STATED EXERCISE A: Write out the employment agreement excerpt word for word, from "Employee will execute, acknowledge" down to "8. Covenants.".
------ SOURCE TEXT ------
Employee will execute, acknowledge and deliver to the Company any and all further assignments,
contracts or other instruments the Company deems necessary or expedient, without further
compensation, to carry out and effectuate the intents and purposes of this Agreement and to vest in
the Company each and all of the rights of the Company in the Intellectual Property.
8. Covenants.
a. Non-Competition — and Non-Solicitation. Employee acknowledges and agrees that
the Company’s and its subsidiary and affiliated companies’ (collectively, the “Companies”)
existing or contemplated businesses (the “Business”) are conducted throughout the United
States of America and the Commonwealth of Canada. Until one (1) year following the date of the
termination of Employee’s employment with the Company (the “Period of Non-Competition”) and
within the United States of America and the Commonwealth of Canada (including their possessions,
protectorates and territories, the “Territory”), Employee will not (whether or not then employed by
the Company for any reason), without the Company’s prior written consent:
(i) directly or indirectly own, manage, operate, control, be employed by, act as agent,
consultant or advisor for, or participate in the ownership, management, operation or control of, or
be connected in any manner through the investment of capital, lending of money or property,
rendering of services or otherwise, with, any business of the type and character engaged in and
competitive with the Business. For these purposes, ownership of securities of one percent (1%) or
less of any class of securities of a public company will not be considered to be competition with
the Business;
(ii) solicit, persuade or attempt to solicit or persuade or cause or authorize directly or
indirectly to be solicited or persuaded any existing customer or client, or potential customer or
client to which the Companies have made a presentation or with which the Companies have been having
discussions, to cease doing business with or decrease the amount of business done with or not to
hire the Companies, or to commence doing Business with or increase the amount of Business done with
or hire another company;
(iii) solicit, persuade or attempt to solicit or persuade or cause or authorize directly or
indirectly to be solicited or persuaded the business of any person or entity that is a customer or
client of the Companies, or was their customer or client within two (2) years prior to cessation of
Employee’s employment by any of the Companies or any of their subsidiaries, for the purpose of
competing with the Business; or
(iv) solicit, persuade or attempt to solicit or persuade, or cause or authorize directly or
indirectly to be solicited or persuaded for employment, or employ or cause or authorize directly or
indirectly to be employed, on behalf of Employee or any other person or entity, any individual who
is or was at any time within six (6) months prior to cessation of Employee’s employment by the
Companies, an employee of any of the Companies.
------ PROVIDED MATERIAL ------
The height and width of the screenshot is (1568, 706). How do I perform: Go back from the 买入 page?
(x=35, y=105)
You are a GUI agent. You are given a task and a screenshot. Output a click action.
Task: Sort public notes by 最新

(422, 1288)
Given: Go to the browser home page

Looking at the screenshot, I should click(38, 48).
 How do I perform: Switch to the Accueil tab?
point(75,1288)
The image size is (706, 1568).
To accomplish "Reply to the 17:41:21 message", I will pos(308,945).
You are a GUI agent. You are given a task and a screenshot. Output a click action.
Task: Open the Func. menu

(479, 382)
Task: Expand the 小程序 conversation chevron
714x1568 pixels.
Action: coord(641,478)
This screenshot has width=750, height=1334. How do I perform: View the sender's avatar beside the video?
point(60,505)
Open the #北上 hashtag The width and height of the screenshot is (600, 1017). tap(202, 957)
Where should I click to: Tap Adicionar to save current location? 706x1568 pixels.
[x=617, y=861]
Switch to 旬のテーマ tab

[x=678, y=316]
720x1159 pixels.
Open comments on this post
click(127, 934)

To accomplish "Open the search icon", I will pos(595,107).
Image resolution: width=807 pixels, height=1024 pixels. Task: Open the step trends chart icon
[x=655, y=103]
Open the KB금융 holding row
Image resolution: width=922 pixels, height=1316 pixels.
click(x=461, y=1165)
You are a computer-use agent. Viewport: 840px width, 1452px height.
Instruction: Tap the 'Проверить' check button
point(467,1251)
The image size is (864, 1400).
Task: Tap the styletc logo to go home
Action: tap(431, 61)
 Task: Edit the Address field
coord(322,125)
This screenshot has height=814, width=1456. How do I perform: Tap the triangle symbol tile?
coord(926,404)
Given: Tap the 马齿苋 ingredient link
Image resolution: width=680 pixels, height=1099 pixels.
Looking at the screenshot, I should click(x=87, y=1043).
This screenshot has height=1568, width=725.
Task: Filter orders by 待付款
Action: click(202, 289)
------
STATED EXERCISE B: Output the lines of the rows word for word, from the line containing "Open the KB금융 holding row" down to the line containing "coord(322,125)", with both of those lines included.

REPLY A:
Employee will execute, acknowledge and deliver to the Company any and all further assignments,
contracts or other instruments the Company deems necessary or expedient, without further
compensation, to carry out and effectuate the intents and purposes of this Agreement and to vest in
the Company each and all of the rights of the Company in the Intellectual Property.
8. Covenants.

REPLY B:
Open the KB금융 holding row
Image resolution: width=922 pixels, height=1316 pixels.
click(x=461, y=1165)
You are a computer-use agent. Viewport: 840px width, 1452px height.
Instruction: Tap the 'Проверить' check button
point(467,1251)
The image size is (864, 1400).
Task: Tap the styletc logo to go home
Action: tap(431, 61)
 Task: Edit the Address field
coord(322,125)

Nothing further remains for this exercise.